A lot of pop science is written by people whose understanding of the issues seems to be shallow, but that is not the case here: Mahaffey is clearly a real expert on the subject matter. On the other hand, he is not unbiased. For example, on page XIX:

To keep the industry alive, thriving, and growing, it is imperative that the general population not feel threatened by it.

On page XXI:

The purpose of this book is not to convince you that nuclear power is unsafe beyond reason, or that it will lead to the destruction of civilization. On the contrary, I hope to demonstrate that nuclear power is even safer than transportation by steam and may be one of the key things that will allow life on Earth to keep progressing…

The best we can say is that it’s nice that he is up-front about this.

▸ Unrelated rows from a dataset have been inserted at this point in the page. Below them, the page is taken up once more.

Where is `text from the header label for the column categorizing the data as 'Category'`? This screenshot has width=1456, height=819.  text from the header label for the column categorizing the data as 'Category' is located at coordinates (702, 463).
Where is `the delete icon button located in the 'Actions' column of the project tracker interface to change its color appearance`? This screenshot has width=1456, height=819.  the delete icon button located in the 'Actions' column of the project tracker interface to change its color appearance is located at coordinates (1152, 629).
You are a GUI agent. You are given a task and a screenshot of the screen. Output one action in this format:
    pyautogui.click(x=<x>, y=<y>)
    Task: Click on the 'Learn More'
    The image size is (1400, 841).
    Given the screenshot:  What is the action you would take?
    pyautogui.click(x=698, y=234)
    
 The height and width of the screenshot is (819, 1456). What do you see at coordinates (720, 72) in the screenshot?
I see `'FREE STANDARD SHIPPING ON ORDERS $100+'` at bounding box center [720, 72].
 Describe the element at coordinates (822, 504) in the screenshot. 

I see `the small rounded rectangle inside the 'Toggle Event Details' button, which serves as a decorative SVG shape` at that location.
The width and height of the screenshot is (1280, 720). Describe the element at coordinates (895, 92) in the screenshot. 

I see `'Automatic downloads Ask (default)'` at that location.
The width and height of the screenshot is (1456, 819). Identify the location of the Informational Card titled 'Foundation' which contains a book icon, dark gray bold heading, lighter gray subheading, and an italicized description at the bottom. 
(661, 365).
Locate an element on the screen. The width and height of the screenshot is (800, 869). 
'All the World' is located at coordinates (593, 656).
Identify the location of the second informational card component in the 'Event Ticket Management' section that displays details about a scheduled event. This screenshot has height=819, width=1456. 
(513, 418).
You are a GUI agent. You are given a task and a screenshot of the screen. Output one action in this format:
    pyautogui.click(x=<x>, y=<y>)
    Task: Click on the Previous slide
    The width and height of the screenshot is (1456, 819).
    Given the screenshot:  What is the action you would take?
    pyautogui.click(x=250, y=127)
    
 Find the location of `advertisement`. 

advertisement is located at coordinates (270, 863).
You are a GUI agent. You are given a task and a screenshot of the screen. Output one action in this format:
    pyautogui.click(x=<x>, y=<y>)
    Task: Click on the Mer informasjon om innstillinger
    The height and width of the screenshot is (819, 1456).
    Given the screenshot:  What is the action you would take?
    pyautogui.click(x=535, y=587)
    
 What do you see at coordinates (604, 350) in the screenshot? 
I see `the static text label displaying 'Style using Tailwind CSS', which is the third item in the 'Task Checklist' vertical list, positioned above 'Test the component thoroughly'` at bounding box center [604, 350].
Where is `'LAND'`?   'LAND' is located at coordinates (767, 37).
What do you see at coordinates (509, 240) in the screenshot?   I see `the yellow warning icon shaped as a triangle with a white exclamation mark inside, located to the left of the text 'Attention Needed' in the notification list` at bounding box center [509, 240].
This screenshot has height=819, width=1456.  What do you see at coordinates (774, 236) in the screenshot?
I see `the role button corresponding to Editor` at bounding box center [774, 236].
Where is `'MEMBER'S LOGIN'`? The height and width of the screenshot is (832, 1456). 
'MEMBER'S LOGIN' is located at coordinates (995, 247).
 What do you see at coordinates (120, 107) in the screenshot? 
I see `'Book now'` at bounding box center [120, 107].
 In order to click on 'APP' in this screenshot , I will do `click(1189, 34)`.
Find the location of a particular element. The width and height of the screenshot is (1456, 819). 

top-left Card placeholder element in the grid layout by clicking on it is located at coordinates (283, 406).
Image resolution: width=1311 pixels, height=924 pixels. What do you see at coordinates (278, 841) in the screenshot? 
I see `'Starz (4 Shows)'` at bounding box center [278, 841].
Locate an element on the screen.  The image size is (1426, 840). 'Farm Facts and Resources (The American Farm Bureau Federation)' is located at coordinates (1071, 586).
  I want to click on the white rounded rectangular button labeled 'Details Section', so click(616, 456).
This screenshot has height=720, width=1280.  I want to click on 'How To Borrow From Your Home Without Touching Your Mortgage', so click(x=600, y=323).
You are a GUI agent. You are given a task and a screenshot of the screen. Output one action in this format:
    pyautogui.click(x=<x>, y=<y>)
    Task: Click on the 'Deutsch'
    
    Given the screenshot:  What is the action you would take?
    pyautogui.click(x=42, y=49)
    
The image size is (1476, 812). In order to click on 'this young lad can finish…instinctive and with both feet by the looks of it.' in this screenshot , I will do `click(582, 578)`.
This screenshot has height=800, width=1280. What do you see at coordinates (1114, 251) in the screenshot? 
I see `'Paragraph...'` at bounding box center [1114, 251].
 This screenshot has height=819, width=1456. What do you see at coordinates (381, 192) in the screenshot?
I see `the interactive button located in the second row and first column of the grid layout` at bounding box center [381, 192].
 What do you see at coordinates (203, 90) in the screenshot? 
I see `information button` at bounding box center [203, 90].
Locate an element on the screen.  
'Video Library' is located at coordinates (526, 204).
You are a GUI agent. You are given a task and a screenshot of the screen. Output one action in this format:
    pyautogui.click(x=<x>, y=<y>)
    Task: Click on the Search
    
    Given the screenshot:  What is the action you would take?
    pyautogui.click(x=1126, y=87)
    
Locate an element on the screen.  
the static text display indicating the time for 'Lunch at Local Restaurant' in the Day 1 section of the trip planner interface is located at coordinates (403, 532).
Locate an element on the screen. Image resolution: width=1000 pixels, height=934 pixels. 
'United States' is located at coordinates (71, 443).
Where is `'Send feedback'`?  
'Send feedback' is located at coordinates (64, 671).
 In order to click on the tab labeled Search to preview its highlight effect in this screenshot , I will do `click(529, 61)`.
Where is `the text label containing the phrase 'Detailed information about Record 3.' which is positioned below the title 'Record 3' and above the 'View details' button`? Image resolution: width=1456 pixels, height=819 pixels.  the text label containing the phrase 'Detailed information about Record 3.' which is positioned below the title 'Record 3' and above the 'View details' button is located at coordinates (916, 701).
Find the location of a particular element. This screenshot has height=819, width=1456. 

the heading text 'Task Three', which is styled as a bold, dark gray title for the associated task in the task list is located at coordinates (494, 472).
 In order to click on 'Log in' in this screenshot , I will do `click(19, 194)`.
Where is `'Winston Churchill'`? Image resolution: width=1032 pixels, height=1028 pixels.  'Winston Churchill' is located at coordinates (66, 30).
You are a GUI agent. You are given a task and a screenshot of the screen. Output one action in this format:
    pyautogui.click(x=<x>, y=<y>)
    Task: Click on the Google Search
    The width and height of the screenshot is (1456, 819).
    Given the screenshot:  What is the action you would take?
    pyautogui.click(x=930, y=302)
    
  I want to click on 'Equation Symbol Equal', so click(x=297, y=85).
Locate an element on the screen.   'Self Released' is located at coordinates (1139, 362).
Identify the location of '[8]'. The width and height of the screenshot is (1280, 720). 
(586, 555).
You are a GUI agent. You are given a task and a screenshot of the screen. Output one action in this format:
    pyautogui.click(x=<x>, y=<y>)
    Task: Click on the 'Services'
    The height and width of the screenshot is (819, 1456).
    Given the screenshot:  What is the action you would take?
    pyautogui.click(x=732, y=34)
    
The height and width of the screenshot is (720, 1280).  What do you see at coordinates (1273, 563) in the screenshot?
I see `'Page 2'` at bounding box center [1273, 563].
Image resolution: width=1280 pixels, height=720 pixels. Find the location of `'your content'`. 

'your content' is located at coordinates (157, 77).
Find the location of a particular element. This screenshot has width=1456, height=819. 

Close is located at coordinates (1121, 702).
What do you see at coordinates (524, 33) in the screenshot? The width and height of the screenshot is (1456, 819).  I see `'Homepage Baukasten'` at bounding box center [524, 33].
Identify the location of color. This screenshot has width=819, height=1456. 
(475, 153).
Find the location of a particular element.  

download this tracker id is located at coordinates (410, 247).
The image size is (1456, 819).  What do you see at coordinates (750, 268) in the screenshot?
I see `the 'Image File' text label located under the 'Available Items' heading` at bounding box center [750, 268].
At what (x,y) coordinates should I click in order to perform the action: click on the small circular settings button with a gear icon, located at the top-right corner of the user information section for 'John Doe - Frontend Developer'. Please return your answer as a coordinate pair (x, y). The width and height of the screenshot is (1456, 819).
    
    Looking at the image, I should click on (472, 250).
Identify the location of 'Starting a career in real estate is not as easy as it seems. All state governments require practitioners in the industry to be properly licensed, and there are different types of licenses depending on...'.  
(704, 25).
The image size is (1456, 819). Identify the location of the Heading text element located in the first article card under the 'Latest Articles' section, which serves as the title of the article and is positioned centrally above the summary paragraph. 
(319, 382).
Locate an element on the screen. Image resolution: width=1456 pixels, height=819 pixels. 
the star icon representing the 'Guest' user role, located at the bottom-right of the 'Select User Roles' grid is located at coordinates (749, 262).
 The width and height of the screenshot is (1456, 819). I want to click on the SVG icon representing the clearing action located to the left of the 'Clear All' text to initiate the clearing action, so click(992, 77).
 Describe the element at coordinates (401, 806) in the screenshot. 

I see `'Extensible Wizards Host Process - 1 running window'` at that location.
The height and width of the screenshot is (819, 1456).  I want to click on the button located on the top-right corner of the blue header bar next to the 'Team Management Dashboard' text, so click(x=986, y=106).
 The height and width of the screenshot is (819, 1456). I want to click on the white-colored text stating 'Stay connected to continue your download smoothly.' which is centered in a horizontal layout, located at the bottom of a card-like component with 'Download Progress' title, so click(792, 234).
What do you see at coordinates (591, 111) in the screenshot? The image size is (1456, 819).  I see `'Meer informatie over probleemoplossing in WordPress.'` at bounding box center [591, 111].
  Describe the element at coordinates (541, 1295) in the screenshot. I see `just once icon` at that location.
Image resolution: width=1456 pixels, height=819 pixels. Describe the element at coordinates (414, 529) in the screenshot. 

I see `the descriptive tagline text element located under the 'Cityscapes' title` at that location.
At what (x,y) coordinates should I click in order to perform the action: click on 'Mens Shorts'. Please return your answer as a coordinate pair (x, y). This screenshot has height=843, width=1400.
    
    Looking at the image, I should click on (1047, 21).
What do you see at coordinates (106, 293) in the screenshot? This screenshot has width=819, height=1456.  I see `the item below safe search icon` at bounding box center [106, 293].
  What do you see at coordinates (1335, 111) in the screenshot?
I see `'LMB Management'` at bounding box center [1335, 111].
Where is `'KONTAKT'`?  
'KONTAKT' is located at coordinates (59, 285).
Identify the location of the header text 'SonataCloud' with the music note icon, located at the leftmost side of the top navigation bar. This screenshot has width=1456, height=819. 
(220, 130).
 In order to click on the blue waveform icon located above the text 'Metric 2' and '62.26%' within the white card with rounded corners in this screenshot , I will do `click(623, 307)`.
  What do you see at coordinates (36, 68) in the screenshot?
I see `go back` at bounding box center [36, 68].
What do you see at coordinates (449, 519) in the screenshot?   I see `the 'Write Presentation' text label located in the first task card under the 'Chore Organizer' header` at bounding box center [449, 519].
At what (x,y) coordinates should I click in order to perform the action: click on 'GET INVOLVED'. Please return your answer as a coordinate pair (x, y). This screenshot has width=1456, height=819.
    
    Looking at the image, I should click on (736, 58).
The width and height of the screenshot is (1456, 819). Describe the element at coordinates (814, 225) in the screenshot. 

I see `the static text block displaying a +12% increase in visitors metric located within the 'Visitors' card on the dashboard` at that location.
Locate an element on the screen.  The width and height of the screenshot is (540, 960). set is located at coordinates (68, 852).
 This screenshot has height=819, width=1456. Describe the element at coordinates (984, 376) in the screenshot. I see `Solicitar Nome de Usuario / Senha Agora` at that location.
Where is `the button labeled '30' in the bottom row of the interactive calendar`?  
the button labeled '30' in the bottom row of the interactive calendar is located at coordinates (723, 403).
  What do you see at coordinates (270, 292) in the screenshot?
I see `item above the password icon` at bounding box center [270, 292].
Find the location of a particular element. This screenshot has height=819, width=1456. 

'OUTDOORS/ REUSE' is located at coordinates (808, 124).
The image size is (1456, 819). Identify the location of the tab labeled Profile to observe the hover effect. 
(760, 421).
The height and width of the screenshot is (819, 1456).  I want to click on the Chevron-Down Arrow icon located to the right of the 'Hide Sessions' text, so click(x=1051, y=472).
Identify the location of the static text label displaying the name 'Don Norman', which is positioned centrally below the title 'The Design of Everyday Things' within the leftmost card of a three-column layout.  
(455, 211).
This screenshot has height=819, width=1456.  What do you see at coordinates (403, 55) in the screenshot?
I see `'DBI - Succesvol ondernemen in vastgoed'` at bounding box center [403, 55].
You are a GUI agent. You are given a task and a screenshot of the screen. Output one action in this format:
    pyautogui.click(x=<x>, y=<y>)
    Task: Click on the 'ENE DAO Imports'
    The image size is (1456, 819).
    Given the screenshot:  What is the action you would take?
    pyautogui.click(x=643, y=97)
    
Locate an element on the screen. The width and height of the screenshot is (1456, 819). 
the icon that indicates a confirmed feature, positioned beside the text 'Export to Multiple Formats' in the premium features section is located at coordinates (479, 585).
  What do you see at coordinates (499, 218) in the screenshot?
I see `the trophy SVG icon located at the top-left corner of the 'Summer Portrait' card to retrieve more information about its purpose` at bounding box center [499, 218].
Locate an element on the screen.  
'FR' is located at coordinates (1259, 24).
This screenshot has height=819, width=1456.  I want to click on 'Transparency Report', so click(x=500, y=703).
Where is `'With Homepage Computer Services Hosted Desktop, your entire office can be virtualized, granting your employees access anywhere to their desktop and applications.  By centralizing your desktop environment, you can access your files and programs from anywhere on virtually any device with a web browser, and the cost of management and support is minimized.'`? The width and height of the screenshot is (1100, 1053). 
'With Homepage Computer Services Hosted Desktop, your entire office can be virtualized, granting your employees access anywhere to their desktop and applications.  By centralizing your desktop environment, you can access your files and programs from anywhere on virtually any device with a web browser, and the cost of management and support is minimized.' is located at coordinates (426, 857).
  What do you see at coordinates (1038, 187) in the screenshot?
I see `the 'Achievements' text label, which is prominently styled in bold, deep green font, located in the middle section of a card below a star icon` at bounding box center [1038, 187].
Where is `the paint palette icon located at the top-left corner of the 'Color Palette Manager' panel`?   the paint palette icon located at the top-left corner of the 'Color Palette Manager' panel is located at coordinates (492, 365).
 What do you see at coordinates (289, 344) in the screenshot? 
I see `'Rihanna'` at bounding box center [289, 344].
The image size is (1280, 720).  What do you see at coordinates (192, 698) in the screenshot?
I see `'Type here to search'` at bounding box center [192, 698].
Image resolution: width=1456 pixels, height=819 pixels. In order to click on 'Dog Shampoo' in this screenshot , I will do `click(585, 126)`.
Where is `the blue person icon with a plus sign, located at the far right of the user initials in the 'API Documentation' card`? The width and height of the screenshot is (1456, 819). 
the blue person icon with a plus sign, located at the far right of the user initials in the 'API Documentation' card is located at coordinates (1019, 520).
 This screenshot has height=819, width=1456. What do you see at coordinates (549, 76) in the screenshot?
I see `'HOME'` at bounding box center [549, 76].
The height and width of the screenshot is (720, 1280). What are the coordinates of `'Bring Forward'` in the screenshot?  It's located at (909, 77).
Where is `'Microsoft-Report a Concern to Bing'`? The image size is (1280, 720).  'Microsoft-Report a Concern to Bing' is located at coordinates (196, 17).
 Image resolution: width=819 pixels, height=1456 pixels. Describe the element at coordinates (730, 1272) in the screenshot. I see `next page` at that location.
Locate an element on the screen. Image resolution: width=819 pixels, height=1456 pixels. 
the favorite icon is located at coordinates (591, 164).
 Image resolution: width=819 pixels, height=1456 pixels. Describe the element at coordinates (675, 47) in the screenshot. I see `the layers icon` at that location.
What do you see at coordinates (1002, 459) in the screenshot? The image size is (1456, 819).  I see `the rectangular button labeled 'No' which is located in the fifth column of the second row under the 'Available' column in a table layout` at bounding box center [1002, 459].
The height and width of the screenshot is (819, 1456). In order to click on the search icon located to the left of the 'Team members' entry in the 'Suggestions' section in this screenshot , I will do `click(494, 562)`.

Mahaffey’s slanted point of view caused me real stomach trouble only once: by page 33 he has twice asked the question: “Could we eventually evolve into a race that can withstand high levels of radiation?” What? For the human race to evolve in such a fashion, those who cannot withstand high levels of radiation must die — or be sterilized — before they can reproduce, repeatedly, over a period of hundreds or thousands of years. This is what might happen if the entire surface of the earth became dangerously radioactive. What was going on in Mahaffey’s mind that made this disturbing idea seem so appealing that he had to mention it more than once before the end of the first chapter?